Repository files navigation

podcommentators

podcommentators is a browser-based AI commentary companion for live audio and video. It can listen to your microphone, camera, screen share, or a local/remote stream URL, transcribe the audio in real time, and let a configurable cast of AI commentators react live in an overlay.

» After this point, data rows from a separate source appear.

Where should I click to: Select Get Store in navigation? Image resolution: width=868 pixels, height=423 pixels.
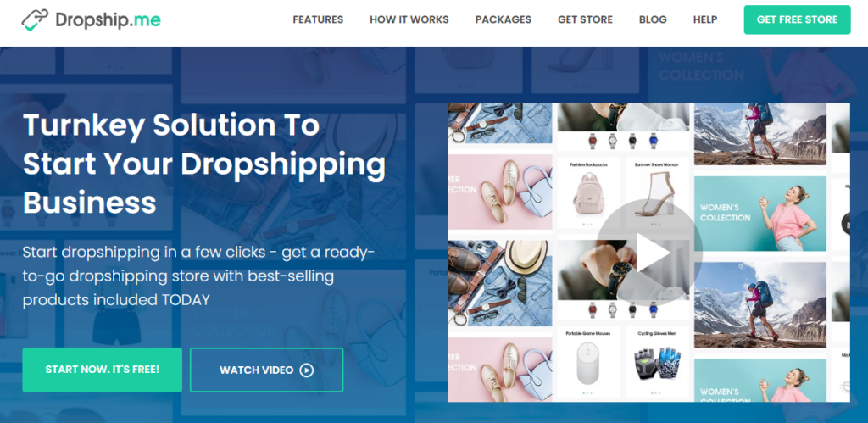[585, 19]
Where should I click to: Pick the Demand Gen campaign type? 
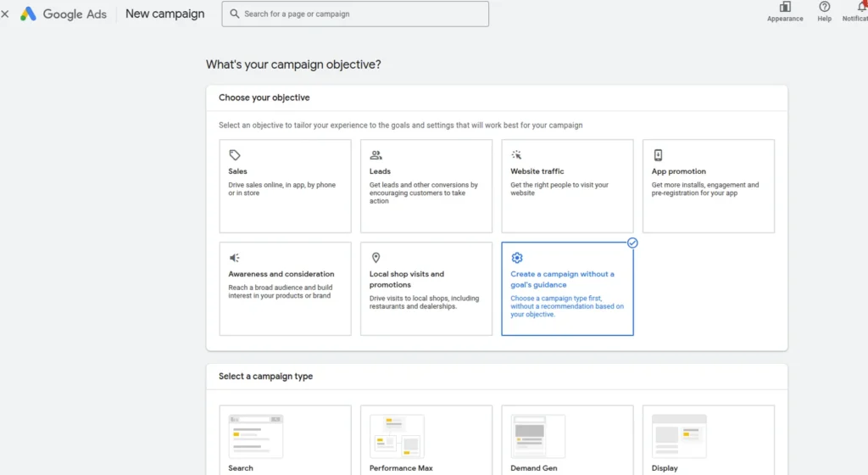(x=538, y=437)
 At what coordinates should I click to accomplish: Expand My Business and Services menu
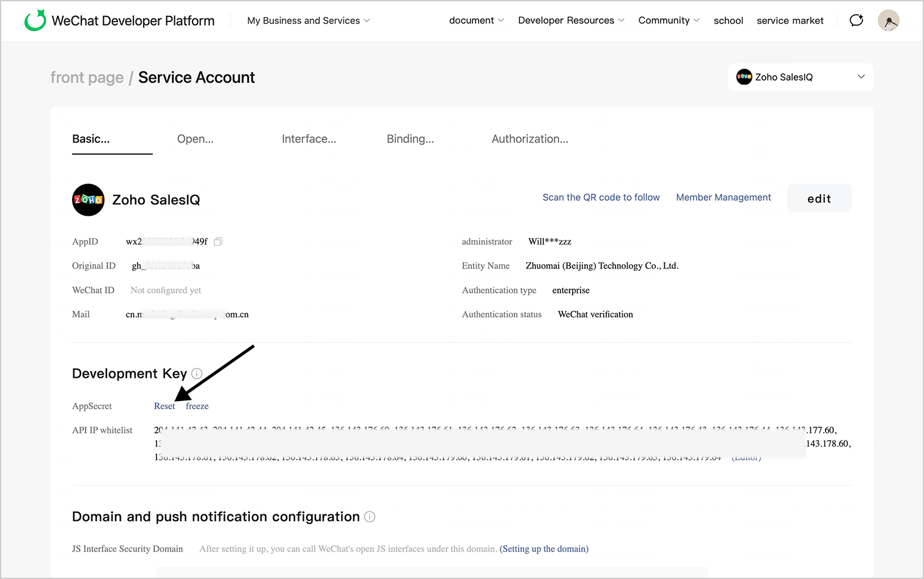[x=309, y=20]
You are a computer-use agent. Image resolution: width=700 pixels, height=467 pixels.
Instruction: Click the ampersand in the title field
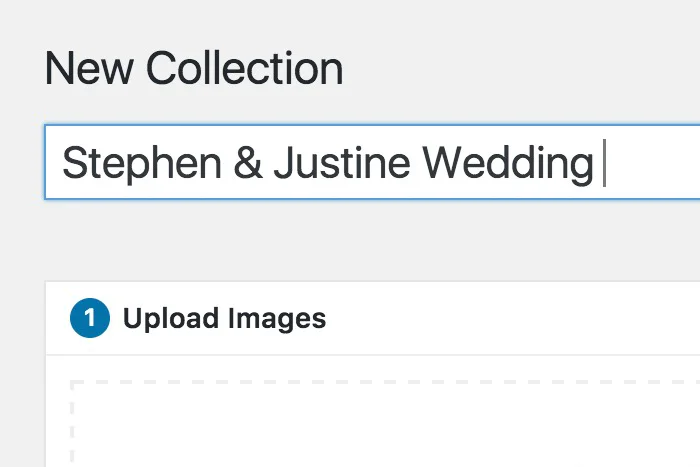tap(248, 163)
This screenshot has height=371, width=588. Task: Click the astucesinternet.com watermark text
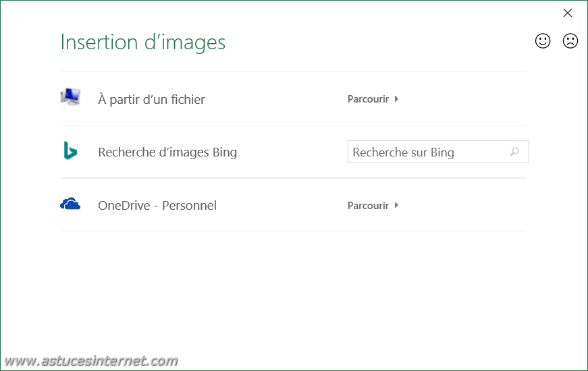point(91,361)
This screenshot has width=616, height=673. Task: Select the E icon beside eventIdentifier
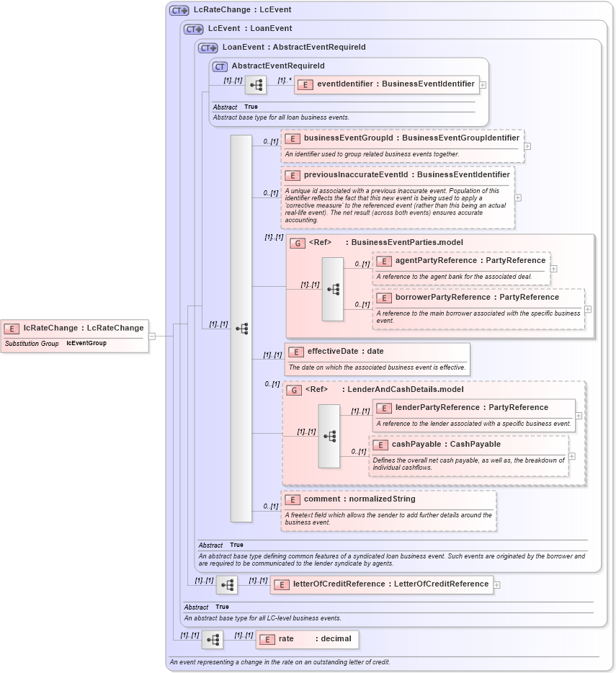pyautogui.click(x=305, y=84)
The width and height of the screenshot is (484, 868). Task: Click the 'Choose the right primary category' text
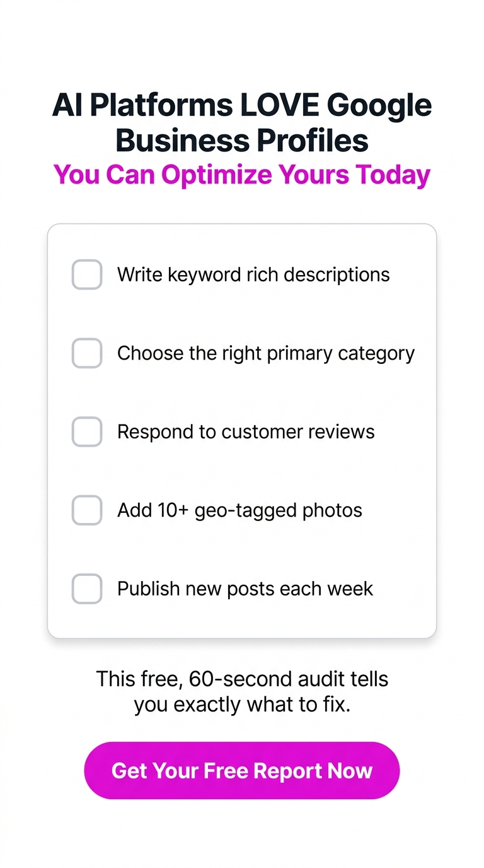point(266,353)
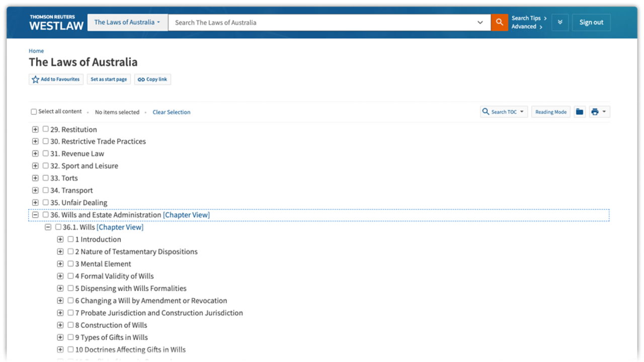The height and width of the screenshot is (362, 644).
Task: Click Add to Favourites star button
Action: pyautogui.click(x=56, y=79)
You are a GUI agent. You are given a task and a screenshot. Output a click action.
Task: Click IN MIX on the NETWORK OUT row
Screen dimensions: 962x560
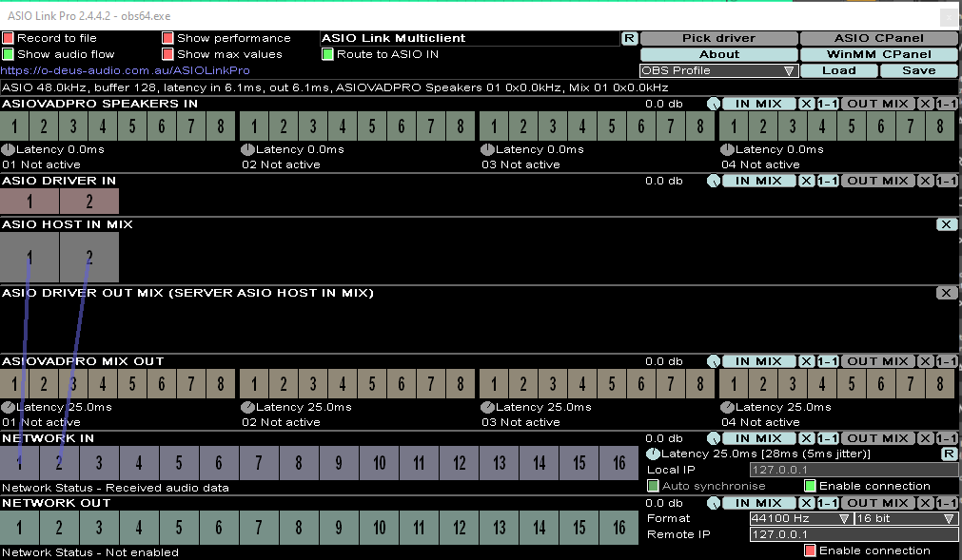pyautogui.click(x=758, y=502)
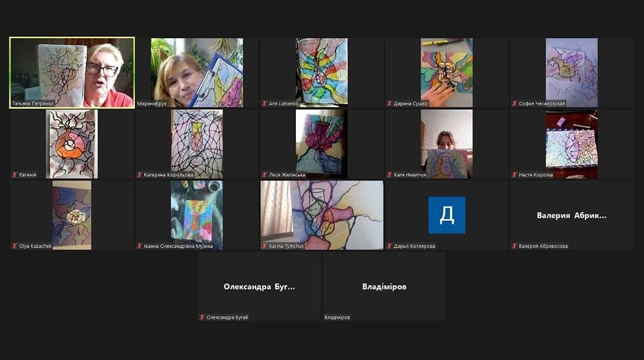Click muted mic icon beside Олександра Бугай
Screen dimensions: 644x360
point(202,317)
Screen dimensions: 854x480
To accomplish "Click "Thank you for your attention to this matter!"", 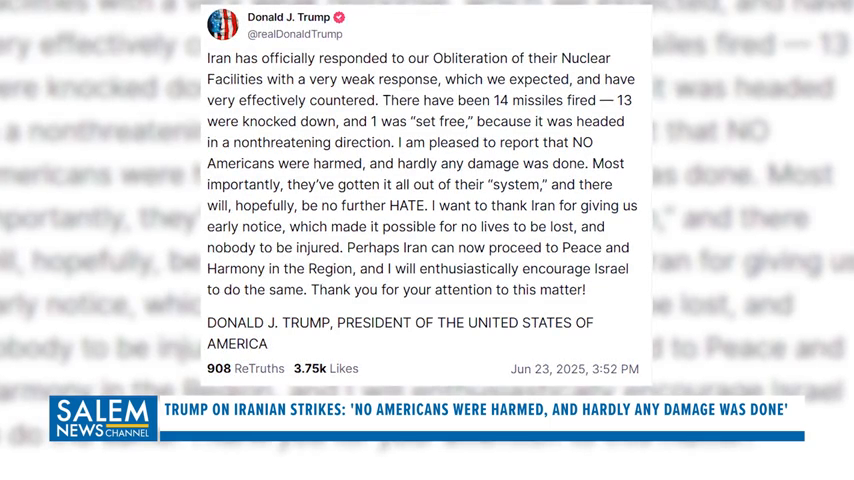I will [x=448, y=290].
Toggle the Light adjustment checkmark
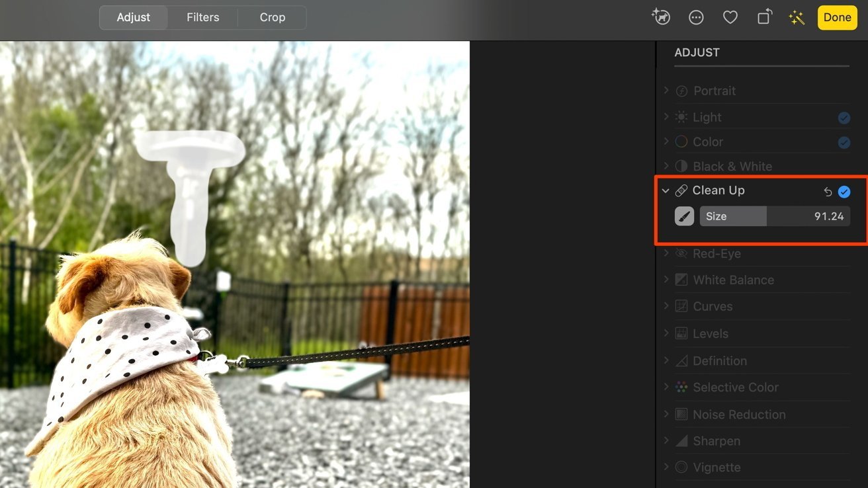Image resolution: width=868 pixels, height=488 pixels. [844, 118]
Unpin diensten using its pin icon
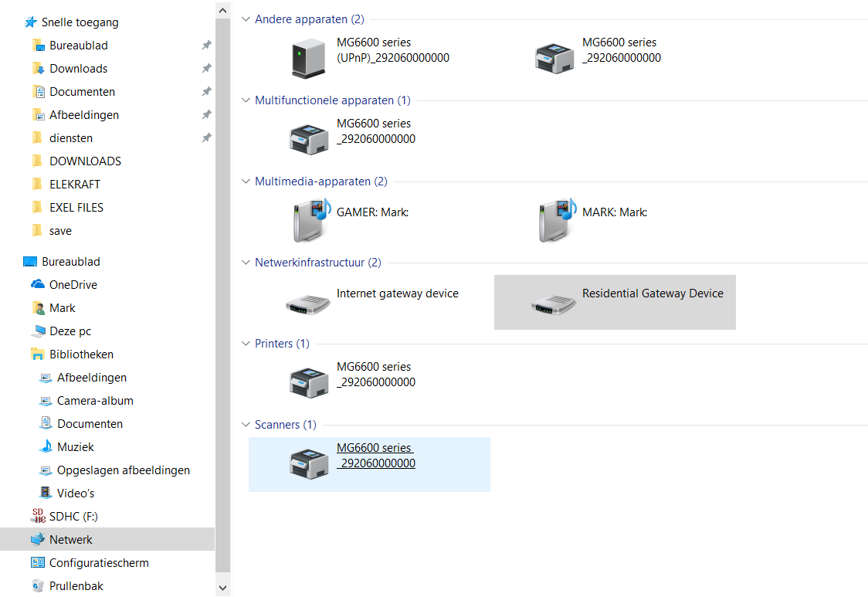Screen dimensions: 868x597 (x=206, y=137)
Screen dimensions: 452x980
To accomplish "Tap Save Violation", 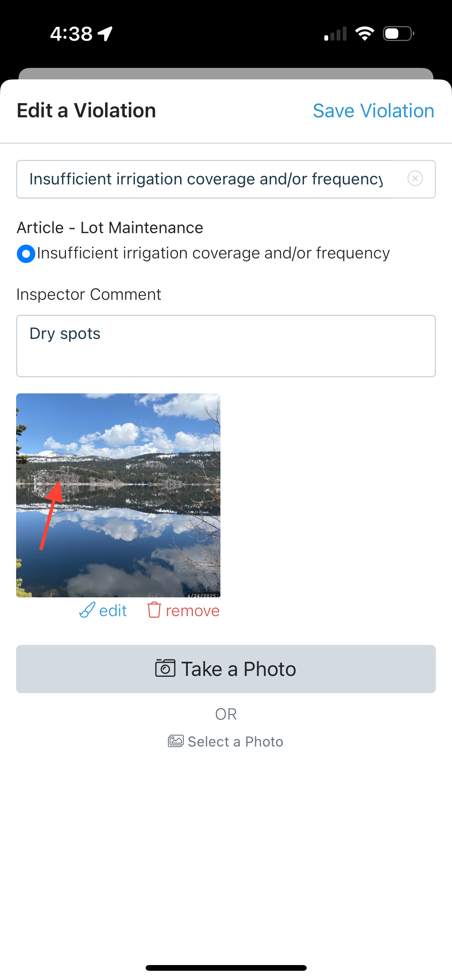I will [x=373, y=111].
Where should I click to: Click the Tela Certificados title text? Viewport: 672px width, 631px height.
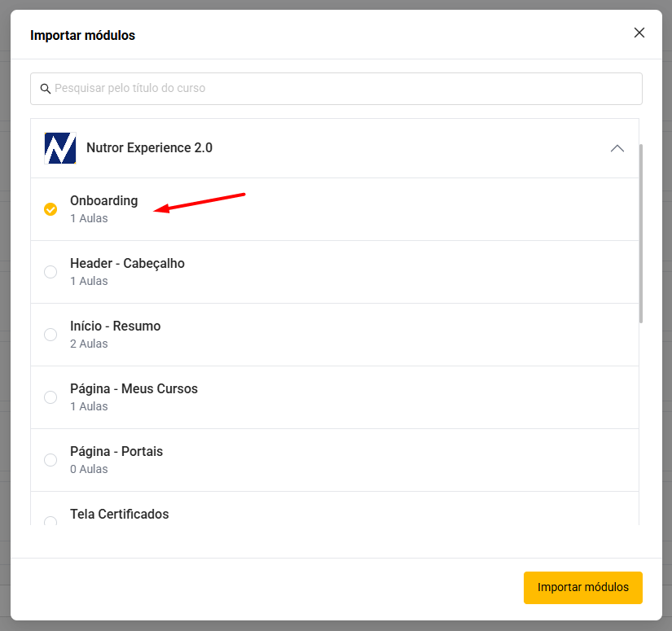(119, 514)
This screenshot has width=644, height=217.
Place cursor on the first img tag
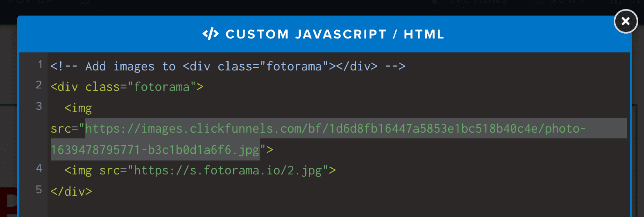78,108
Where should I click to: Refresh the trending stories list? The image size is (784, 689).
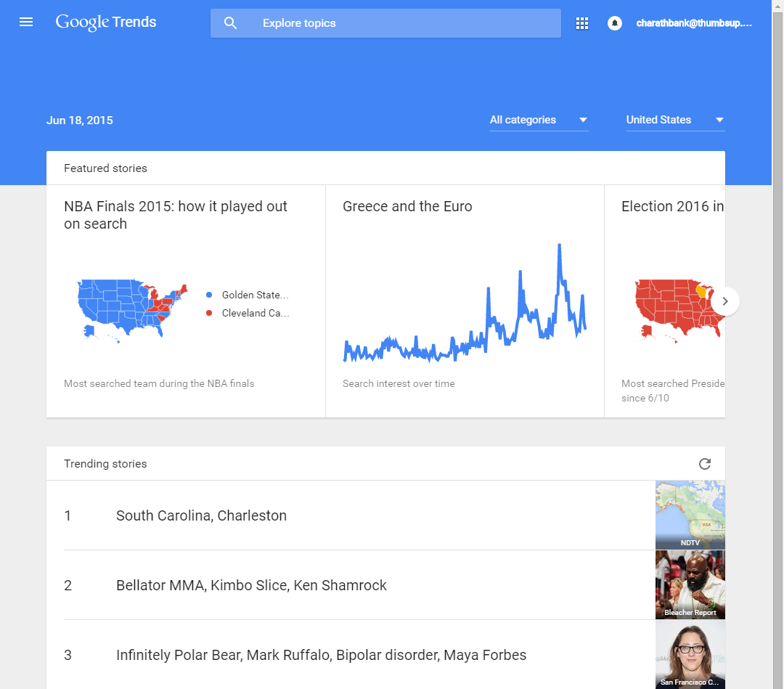pyautogui.click(x=704, y=464)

The app is built with Next.js, React, and TypeScript, and runs fully on the client. Your keys and commentator settings are stored in browser localStorage.

What It Does

  • Captures audio from:
    • microphone
    • camera
    • screen share
    • stream URL
  • Shows video for:
    • camera
    • screen share
    • video stream URLs
  • Transcribes live audio with:
    • ElevenLabs Scribe, if configured
    • Gemini audio transcription, if configured
    • Web Speech API fallback for basic mic-only browser support
  • Streams live AI reactions from a configurable set of commentators
  • Supports two viewing modes:
    • Regular: source + transcript only
    • Enhanced: source + transcript + commentator overlay
  • Includes an in-app settings editor for commentator CRUD:
    • create
    • edit
    • duplicate
    • enable/disable
    • delete

Current Status

podcommentators is ready for local use and repo publishing.

Implemented:

  • local Next.js app
  • browser-based settings persistence
  • editable commentators
  • camera, screen, mic, and stream URL input modes
  • focused video view with a header stop button
  • OBS guidance for camera and local HLS workflows
  • saved YouTube ingest settings in the UI

Not yet implemented:

  • direct YouTube live publishing from the browser app itself

Why not: YouTube live publishing uses RTMP/RTMPS ingest, which requires an encoder or relay layer that this app does not currently provide.

Requirements

  • Node.js 18+ recommended
  • npm
  • Chrome or Edge recommended for the best media capture support

Optional accounts and keys:

  • Gemini API key for AI commentary and Gemini transcription
  • ElevenLabs API key for higher-quality transcription

Quick Start

git clone https://github.com/YOUR_USERNAME/podcommentators.git
cd podcommentators
npm install
npm run dev

Then open:

First Run Setup

  1. Open the app in your browser.
  2. Click Settings.
  3. Add your API keys:
    • Gemini API key
    • ElevenLabs API key, optional
  4. Save settings.
  5. Choose a source and start listening.

Source Modes

Mic

Use your microphone or a virtual audio device as the input source.

Best for:

  • quick testing
  • podcasts routed into a virtual input
  • voice-only sessions

Camera

Uses getUserMedia() for live video plus audio capture.

Best for:

  • webcam sessions
  • OBS Virtual Camera workflows

Notes:

  • the camera feed becomes the main video view
  • when video is visible, the app switches to focused video mode
  • click the header Stop button to return to the source/transcript screen

Screen

Uses getDisplayMedia() for screen video and optional system audio, then mixes mic audio in separately.

Best for:

  • presenting a browser tab or app window
  • reacting to livestreams or desktop content
  • capturing screen video in the main preview

Notes:

  • for tab or system audio, the browser share dialog must include the audio-sharing option
  • Firefox support for system audio is limited

Stream URL

Loads a direct media URL and can show video if the URL points to a supported video stream or file.

Typical examples:

  • .m3u8
  • .mp4
  • .webm
  • .mov

Focused Video Mode

When video is active through:

  • camera
  • screen share
  • video stream URL

podcommentators hides:

  • the source panel
  • the transcript panel

And shows:

  • the video preview
  • the commentator overlay in Enhanced mode
  • a Stop button in the top header

Clicking Stop returns the app to the source/transcript screen.

Regular vs Enhanced

Regular

  • source controls visible
  • transcript visible
  • commentators hidden

Enhanced

  • source controls visible when not in focused video mode
  • transcript visible when not in focused video mode
  • commentator overlay enabled

AI Commentators

Commentators are fully editable from Settings.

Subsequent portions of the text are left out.